----- RECORDS FOR THE EXERCISE -----
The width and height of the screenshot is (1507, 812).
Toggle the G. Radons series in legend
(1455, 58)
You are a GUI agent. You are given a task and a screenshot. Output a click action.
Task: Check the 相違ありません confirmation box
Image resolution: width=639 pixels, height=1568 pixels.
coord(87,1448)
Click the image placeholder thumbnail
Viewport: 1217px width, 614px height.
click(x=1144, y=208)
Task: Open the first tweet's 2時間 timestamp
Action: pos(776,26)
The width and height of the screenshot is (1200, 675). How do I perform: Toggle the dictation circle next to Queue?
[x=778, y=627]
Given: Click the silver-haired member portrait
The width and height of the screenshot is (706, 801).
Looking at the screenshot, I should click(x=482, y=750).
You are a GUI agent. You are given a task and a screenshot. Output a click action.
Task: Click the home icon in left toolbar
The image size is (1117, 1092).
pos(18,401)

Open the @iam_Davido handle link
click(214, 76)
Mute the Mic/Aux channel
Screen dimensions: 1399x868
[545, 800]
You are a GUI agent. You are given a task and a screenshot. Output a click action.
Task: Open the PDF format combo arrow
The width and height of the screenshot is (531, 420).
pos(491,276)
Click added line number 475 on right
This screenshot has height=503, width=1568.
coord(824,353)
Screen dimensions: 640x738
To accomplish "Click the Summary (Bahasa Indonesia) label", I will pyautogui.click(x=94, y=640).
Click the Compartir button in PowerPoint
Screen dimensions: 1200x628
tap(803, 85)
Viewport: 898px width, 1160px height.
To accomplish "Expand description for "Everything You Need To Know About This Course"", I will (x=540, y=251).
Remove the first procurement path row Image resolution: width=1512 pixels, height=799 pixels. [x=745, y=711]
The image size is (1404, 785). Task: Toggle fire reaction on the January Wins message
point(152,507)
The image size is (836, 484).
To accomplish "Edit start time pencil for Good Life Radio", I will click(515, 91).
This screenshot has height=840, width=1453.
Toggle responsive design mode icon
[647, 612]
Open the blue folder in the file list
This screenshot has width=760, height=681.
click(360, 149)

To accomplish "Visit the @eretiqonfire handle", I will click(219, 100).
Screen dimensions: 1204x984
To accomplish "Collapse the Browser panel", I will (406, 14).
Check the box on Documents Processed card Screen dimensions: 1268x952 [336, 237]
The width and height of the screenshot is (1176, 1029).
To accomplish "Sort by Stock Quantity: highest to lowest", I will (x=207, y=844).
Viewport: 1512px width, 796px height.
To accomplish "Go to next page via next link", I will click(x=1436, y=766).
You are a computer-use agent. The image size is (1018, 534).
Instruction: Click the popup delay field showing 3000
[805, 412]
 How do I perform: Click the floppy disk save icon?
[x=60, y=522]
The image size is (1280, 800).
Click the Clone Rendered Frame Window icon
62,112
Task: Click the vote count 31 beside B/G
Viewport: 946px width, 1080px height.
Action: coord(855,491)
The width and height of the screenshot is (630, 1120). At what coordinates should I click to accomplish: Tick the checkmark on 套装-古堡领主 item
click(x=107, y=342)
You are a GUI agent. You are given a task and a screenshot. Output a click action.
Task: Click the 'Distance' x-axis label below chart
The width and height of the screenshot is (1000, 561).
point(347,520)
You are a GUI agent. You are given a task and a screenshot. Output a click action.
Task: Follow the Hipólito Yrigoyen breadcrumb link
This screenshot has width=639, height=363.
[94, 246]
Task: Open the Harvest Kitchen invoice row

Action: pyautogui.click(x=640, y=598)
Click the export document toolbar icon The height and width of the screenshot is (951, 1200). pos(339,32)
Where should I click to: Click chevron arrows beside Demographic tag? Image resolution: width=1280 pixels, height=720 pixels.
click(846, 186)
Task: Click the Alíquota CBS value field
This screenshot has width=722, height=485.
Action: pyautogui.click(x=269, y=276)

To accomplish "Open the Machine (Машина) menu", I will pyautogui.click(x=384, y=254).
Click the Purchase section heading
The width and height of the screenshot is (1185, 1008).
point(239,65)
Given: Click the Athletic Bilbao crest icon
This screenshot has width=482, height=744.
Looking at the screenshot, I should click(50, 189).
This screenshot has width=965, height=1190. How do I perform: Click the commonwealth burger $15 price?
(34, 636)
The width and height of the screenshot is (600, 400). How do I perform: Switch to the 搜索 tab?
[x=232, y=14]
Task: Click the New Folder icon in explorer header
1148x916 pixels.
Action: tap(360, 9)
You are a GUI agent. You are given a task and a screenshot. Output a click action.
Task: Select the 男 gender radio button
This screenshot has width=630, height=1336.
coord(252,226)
-----
### [ABOUT THIS EXERCISE]
I'd like the lines above from the one with "Given: Click the silver-haired" up to and including the one with "Task: Click the home icon in left toolbar" copied exactly, with no other lines.

### [SOLVED PROBLEM]
Given: Click the silver-haired member portrait
The width and height of the screenshot is (706, 801).
Looking at the screenshot, I should click(x=482, y=750).
You are a GUI agent. You are given a task and a screenshot. Output a click action.
Task: Click the home icon in left toolbar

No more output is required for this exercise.